Exercise directions:
In the answer, each line of the listing should appear again unchanged.

Data provided:
Start of Block

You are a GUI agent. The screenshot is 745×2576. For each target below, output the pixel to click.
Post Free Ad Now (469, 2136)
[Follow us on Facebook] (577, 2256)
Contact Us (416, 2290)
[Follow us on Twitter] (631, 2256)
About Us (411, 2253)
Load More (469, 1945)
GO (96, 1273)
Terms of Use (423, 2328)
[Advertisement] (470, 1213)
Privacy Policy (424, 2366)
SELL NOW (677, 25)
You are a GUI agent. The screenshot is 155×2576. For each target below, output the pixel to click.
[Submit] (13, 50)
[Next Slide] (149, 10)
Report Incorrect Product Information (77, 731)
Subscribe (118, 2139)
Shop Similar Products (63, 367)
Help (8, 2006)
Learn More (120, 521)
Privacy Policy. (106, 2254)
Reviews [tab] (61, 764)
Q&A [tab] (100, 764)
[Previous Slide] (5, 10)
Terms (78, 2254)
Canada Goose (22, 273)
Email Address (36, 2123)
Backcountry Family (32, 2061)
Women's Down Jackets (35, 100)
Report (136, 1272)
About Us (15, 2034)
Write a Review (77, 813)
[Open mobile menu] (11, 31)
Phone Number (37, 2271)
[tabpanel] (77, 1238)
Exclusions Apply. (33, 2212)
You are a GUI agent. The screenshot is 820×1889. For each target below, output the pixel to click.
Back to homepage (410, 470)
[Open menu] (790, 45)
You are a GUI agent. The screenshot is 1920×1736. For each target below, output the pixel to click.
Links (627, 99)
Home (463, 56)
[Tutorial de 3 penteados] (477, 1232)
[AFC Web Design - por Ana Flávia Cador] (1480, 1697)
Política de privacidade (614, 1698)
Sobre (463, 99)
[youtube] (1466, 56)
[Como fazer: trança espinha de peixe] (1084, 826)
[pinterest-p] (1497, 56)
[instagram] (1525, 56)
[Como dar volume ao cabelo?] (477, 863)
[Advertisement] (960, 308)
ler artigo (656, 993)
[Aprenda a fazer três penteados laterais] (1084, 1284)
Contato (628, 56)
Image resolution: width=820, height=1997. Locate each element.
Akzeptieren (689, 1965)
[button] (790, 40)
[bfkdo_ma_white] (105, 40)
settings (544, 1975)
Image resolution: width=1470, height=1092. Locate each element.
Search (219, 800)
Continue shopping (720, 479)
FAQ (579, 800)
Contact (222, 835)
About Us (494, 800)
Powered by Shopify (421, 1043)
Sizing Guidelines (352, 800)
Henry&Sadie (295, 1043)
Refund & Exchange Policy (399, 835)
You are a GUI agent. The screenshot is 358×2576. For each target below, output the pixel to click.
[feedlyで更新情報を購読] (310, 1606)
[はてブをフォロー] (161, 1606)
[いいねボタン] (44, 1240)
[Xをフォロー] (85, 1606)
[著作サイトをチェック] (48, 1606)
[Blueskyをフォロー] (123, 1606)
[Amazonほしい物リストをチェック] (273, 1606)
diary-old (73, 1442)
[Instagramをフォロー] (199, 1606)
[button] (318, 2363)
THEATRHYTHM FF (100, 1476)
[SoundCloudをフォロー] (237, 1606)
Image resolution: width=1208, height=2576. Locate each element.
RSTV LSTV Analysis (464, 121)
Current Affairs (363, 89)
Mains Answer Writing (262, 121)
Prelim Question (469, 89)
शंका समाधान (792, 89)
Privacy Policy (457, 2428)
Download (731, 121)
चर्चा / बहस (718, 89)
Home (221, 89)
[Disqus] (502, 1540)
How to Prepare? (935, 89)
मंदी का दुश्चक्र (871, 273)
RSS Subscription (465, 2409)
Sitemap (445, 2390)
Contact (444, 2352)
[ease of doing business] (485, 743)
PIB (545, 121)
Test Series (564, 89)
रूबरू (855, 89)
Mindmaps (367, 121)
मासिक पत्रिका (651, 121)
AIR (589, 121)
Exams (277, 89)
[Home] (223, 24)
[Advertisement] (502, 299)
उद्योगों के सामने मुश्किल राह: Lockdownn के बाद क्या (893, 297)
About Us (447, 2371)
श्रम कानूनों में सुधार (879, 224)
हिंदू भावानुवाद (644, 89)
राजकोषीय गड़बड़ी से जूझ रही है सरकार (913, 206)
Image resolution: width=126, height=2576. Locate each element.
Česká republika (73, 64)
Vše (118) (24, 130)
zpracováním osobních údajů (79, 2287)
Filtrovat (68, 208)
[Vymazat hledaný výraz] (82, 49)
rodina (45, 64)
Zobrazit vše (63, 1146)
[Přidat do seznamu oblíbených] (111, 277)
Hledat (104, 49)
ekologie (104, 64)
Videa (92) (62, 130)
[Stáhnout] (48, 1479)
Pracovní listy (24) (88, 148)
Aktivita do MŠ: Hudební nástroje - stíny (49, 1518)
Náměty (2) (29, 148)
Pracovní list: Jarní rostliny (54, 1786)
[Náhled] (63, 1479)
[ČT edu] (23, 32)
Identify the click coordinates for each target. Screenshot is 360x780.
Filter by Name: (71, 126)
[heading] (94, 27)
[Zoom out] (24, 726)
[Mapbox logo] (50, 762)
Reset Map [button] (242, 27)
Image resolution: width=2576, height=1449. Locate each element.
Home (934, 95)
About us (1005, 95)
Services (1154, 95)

End of Block

Worked solution:
You are a GUI agent. The screenshot is 745×2576. For each target below, output the pixel to click.
Post Free Ad Now (469, 2136)
[Follow us on Facebook] (577, 2256)
Contact Us (416, 2290)
[Follow us on Twitter] (631, 2256)
About Us (411, 2253)
Load More (469, 1945)
GO (96, 1273)
Terms of Use (423, 2328)
[Advertisement] (470, 1213)
Privacy Policy (424, 2366)
SELL NOW (677, 25)
You are a GUI agent. The screenshot is 155×2576. For each target below, output the pixel to click.
[Submit] (13, 50)
[Next Slide] (149, 10)
Report Incorrect Product Information (77, 731)
Subscribe (118, 2139)
Shop Similar Products (63, 367)
Help (8, 2006)
Learn More (120, 521)
Privacy Policy. (106, 2254)
Reviews [tab] (61, 764)
Q&A [tab] (100, 764)
[Previous Slide] (5, 10)
Terms (78, 2254)
Canada Goose (22, 273)
Email Address (36, 2123)
Backcountry Family (32, 2061)
Women's Down Jackets (35, 100)
Report (136, 1272)
About Us (15, 2034)
Write a Review (77, 813)
[Open mobile menu] (11, 31)
Phone Number (37, 2271)
[tabpanel] (77, 1238)
Exclusions Apply. (33, 2212)
You are a GUI agent. The screenshot is 820×1889. For each target below, output the pixel to click.
Back to homepage (410, 470)
[Open menu] (790, 45)
You are a GUI agent. The screenshot is 1920×1736. For each target below, output the pixel to click.
Links (627, 99)
Home (463, 56)
[Tutorial de 3 penteados] (477, 1232)
[AFC Web Design - por Ana Flávia Cador] (1480, 1697)
Política de privacidade (614, 1698)
Sobre (463, 99)
[youtube] (1466, 56)
[Como fazer: trança espinha de peixe] (1084, 826)
[pinterest-p] (1497, 56)
[instagram] (1525, 56)
[Como dar volume ao cabelo?] (477, 863)
[Advertisement] (960, 308)
ler artigo (656, 993)
[Aprenda a fazer três penteados laterais] (1084, 1284)
Contato (628, 56)
Image resolution: width=820, height=1997. Locate each element.
Akzeptieren (689, 1965)
[button] (790, 40)
[bfkdo_ma_white] (105, 40)
settings (544, 1975)
Image resolution: width=1470, height=1092. Locate each element.
Search (219, 800)
Continue shopping (720, 479)
FAQ (579, 800)
Contact (222, 835)
About Us (494, 800)
Powered by Shopify (421, 1043)
Sizing Guidelines (352, 800)
Henry&Sadie (295, 1043)
Refund & Exchange Policy (399, 835)
You are a GUI agent. The screenshot is 358×2576. For each target below, output the pixel to click.
[feedlyで更新情報を購読] (310, 1606)
[はてブをフォロー] (161, 1606)
[いいねボタン] (44, 1240)
[Xをフォロー] (85, 1606)
[著作サイトをチェック] (48, 1606)
[Blueskyをフォロー] (123, 1606)
[Amazonほしい物リストをチェック] (273, 1606)
diary-old (73, 1442)
[Instagramをフォロー] (199, 1606)
[button] (318, 2363)
THEATRHYTHM FF (100, 1476)
[SoundCloudをフォロー] (237, 1606)
Image resolution: width=1208, height=2576. Locate each element.
RSTV LSTV Analysis (464, 121)
Current Affairs (363, 89)
Mains Answer Writing (262, 121)
Prelim Question (469, 89)
शंका समाधान (792, 89)
Privacy Policy (457, 2428)
Download (731, 121)
चर्चा / बहस (718, 89)
Home (221, 89)
[Disqus] (502, 1540)
How to Prepare? (935, 89)
मंदी का दुश्चक्र (871, 273)
RSS Subscription (465, 2409)
Sitemap (445, 2390)
Contact (444, 2352)
[ease of doing business] (485, 743)
PIB (545, 121)
Test Series (564, 89)
रूबरू (855, 89)
Mindmaps (367, 121)
मासिक पत्रिका (651, 121)
AIR (589, 121)
Exams (277, 89)
[Home] (223, 24)
[Advertisement] (502, 299)
उद्योगों के सामने मुश्किल राह: Lockdownn के बाद क्या (893, 297)
About Us (447, 2371)
श्रम कानूनों में सुधार (879, 224)
हिंदू भावानुवाद (644, 89)
राजकोषीय गड़बड़ी से जूझ रही है सरकार (913, 206)
Image resolution: width=126, height=2576. Locate each element.
Česká republika (73, 64)
Vše (118) (24, 130)
zpracováním osobních údajů (79, 2287)
Filtrovat (68, 208)
[Vymazat hledaný výraz] (82, 49)
rodina (45, 64)
Zobrazit vše (63, 1146)
[Přidat do seznamu oblíbených] (111, 277)
Hledat (104, 49)
ekologie (104, 64)
Videa (92) (62, 130)
[Stáhnout] (48, 1479)
Pracovní listy (24) (88, 148)
Aktivita do MŠ: Hudební nástroje - stíny (49, 1518)
Náměty (2) (29, 148)
Pracovní list: Jarní rostliny (54, 1786)
[Náhled] (63, 1479)
[ČT edu] (23, 32)
Identify the click coordinates for each target. Screenshot is 360x780.
Filter by Name: (71, 126)
[heading] (94, 27)
[Zoom out] (24, 726)
[Mapbox logo] (50, 762)
Reset Map [button] (242, 27)
Image resolution: width=2576, height=1449. Locate each element.
Home (934, 95)
About us (1005, 95)
Services (1154, 95)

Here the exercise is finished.